Dabei gilt der Brite als alles andere als bieder. Lange mit dem Popstar Nicole Scherzinger liiert, hatte er in der Formel-1-Szene schnell den Ruf eines Partytigers. Doch im entscheidenden Moment ist er voll da und gewinnt selbst Rennen, bei denen er der Papierform nach wenig Chancen hat. Technische Probleme, wie Getriebeschäden am Auto, lenken ihn nicht ab. Er konzentriert sich auf das Hier und Jetzt. Die Werte, an die er glaubt, vergisst er auch nicht in schwierigen Situationen. All das macht Lewis Hamilton zum einem Vorzeigepiloten, der sich in den hochentwickelten Autos von Mercedes wohlfühlt und die deutschen Gründlichkeit im Team Mercedes perfekt ergänzt.

Ist Titel Nr. 6 möglich?

Die staunende Öffentlichkeit erlebt jedes Jahr zu Beginn einer neuen Formel-1-Saison das gleiche Spiel. Mercedes sieht sich selbst nicht in der Rolle des Favoriten und schiebt alle Weltmeister-Ambitionen weit von sich. Kaum ist das erste Rennen gefahren, ist alles wieder beim Alten. Das Favoritensterben setzt ein, noch bevor die Saison so richtig in Schwung gekommen ist. Das ist auch 2019 nicht anders. Obwohl die Medien außer sich sind vor Begeisterung über die Leistung von Hamiltons Teamkollegen Valtteri Bottas im ersten Rennen, sehen die Buchmacher die Situation ganz anders. Lewis Hamilton führt bei den Betway Sportwetten mit einer Quote von 1,85 (Stand 28.3.) das Weltmeister-Ranking ganz klar an. Sebastian Vettel, der nach dem Rennen in Australien unsanft auf dem Boden der Tatsachen gelandet ist, liegt sogar noch vor Bottas. Der muss in den Augen der Buchmacher seine herbeigeschriebene Favoritenleistung wohl erst noch beweisen.

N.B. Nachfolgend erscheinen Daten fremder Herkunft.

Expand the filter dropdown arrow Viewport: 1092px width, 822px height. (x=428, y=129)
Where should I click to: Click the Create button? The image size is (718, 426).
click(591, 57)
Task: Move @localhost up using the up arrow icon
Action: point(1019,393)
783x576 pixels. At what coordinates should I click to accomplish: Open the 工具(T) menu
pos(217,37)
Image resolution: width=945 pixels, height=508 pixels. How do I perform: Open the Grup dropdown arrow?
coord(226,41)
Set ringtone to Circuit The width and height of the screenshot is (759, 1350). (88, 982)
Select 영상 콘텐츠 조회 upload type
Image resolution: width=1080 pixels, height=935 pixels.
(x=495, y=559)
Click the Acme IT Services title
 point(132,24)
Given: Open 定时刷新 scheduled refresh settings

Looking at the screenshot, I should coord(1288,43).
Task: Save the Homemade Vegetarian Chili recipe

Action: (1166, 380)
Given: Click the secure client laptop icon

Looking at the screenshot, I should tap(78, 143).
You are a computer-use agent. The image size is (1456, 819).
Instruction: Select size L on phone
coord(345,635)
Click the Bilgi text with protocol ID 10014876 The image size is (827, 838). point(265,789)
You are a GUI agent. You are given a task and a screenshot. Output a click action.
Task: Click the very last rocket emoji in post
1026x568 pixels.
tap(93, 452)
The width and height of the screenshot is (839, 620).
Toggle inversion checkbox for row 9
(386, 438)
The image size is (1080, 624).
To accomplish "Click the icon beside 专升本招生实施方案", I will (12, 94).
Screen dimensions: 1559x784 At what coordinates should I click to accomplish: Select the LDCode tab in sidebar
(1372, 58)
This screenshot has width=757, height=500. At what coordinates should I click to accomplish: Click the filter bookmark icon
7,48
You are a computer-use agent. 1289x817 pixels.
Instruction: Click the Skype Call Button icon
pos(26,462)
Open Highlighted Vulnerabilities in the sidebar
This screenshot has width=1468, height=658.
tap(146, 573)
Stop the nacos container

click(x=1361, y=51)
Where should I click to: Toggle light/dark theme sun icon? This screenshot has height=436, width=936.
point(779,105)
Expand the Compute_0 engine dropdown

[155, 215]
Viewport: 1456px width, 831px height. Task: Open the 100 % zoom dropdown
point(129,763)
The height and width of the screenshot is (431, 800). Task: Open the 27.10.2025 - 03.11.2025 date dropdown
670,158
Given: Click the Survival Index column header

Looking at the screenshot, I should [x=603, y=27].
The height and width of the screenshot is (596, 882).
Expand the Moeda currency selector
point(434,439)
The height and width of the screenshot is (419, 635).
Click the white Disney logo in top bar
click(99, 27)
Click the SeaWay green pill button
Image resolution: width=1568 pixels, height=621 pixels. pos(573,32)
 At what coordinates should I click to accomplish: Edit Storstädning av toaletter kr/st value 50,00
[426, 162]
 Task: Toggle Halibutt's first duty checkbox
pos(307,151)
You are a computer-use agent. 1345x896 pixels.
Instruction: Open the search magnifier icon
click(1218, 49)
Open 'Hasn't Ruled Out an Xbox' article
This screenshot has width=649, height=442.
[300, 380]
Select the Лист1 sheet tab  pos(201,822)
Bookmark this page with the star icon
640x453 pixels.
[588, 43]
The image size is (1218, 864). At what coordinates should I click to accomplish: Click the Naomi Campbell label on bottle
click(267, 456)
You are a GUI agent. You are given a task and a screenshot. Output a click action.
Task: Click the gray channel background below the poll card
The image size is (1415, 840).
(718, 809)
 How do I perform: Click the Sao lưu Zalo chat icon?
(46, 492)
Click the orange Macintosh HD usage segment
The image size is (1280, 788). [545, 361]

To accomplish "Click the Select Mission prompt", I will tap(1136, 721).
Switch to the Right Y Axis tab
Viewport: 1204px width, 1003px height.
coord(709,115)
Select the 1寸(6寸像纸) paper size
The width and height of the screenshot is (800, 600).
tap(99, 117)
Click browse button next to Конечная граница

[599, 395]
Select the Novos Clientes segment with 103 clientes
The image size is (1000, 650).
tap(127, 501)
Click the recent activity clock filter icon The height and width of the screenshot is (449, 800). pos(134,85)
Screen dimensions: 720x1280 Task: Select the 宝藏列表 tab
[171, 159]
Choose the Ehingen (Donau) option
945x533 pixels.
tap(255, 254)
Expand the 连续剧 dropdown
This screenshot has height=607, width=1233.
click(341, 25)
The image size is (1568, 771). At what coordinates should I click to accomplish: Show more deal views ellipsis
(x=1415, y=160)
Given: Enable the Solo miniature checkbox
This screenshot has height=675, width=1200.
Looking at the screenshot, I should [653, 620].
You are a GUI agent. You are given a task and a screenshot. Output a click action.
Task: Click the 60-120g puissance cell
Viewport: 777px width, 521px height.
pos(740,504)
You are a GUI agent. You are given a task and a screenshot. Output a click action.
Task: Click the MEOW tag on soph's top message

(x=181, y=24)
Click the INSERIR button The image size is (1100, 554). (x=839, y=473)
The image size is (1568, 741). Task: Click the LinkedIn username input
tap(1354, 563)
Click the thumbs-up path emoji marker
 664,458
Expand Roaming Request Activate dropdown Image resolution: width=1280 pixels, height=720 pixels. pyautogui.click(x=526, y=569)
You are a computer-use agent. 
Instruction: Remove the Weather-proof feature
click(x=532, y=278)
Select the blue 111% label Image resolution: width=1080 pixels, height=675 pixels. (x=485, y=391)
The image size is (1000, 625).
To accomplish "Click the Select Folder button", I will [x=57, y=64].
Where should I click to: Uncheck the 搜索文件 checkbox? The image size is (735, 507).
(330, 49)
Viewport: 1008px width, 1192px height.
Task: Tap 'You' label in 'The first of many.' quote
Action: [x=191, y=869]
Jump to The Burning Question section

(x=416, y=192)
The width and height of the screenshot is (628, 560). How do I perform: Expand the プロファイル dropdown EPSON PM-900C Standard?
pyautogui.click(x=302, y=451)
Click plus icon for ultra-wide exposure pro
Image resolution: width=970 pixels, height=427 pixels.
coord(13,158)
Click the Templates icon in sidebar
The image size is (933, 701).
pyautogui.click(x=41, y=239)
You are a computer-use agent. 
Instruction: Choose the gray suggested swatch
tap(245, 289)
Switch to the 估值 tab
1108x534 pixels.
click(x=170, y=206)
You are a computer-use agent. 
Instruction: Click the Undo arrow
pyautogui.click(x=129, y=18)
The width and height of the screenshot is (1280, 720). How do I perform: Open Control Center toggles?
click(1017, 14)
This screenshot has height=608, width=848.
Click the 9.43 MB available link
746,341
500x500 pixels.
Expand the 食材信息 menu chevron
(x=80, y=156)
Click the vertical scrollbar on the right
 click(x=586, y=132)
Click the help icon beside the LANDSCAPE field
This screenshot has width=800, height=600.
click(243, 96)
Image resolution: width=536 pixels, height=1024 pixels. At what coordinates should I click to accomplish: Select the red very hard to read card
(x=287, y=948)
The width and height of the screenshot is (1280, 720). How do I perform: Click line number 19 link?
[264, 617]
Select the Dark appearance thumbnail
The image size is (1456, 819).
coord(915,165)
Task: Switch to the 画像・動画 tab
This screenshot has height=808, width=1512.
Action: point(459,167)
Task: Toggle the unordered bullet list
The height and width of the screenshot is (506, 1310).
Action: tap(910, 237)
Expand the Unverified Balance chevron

Diese Einschätzung überrascht nicht, denn wenn man die letzten Formel-1-Saisons analysiert, erkennt man: Lewis Hamilton ist ein Spätstarter. Jedes Jahr taucht ein neuer Favorit am Horizont auf und jedes Jahr kommt Hamilton erst im Laufe der Zeit so richtig in Hochform. Am Ende des Tages hieß der Sieger der letzten Jahre stets Lewis Hamilton. Derzeit stehen die Chancen gut, dass sich an dieser Tradition auch im Jahr 2019 nichts ändern wird. Doch noch ist nicht aller Tage Abend, schließlich war der einzige Fahrer, den Hamilton in den letzten fünf Jahren nicht besiegen konnte, sein eigener Teamkollege Nico Rosberg. Medien, wie der TV-Sender N-TV, sehen jedenfalls schon einen „Krieg der Sterne“ aufziehen.

Keine Ablöse in Sicht?

Fünf Jahre Werksteam Mercedes bedeuten für Lewis Hamilton vier Weltmeistertitel und fünf Konstrukteurs-Titel hintereinander. Er hat damit, gemeinsam mit Mercedes, eine neue Ära in der Formel 1 geschaffen. Ein Ende der gemeinsamen Dominanz ist nicht absehbar, das bewies der Saisonauftakt der Formel 1 in Melbourne deutlich. Die Traumpaarung Hamilton/Mercedes ist womöglich noch für viele weitere Titel gut. Was kaum jemand für möglich gehalten hätte, scheint nun denkbar. Lewis Hamilton hat das Potential Michael Schuhmachers Rekorde zu brechen.